The nuclide 180mTa (m denotes a metastable state) has sufficient energy to decay in three ways: isomeric transition to the ground state of 180Ta, beta decay to 180W, and electron capture to 180Hf. However, no radioactivity from any decay mode of this nuclear isomer has ever been observed. As of 2023, the half-life of 180mTa is calculated from experimental observation to be at least 2.9×1017 (290 quadrillion) years.[5][6][7] The very slow decay of 180mTa is attributed to its high spin (9 units) and the low spin of lower-lying states. Gamma or beta decay would require many units of angular momentum to be removed in a single step, so that the process would be very slow.[8]
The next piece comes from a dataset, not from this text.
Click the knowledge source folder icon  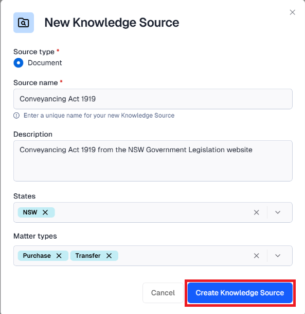coord(24,23)
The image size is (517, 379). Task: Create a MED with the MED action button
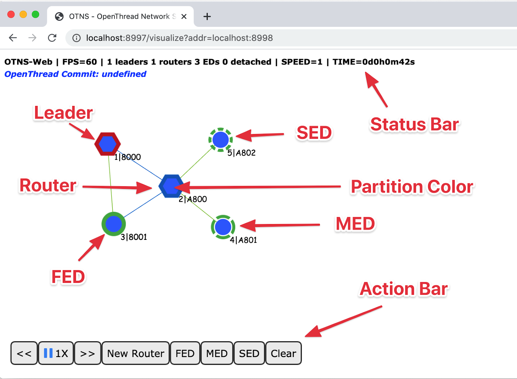[216, 353]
The very unusual nature of 180mTa is that the ground state of this isotope is less stable than the isomer. This phenomenon is exhibited in bismuth-210m (210mBi) and americium-242m (242mAm), among other nuclides. 180Ta has a half-life of only 8 hours. 180mTa is the only naturally occurring nuclear isomer (excluding radiogenic and cosmogenic short-living nuclides). It is also the rarest primordial nuclide in the Universe observed for any element that has any stable isotopes. In an s-process stellar environment with a thermal energy kBT = 26 keV (i.e. a temperature of 300 million kelvin), the nuclear isomers are expected to be fully thermalized, meaning that 180Ta rapidly transitions between spin states and its overall half-life is predicted to be 11 hours.[9]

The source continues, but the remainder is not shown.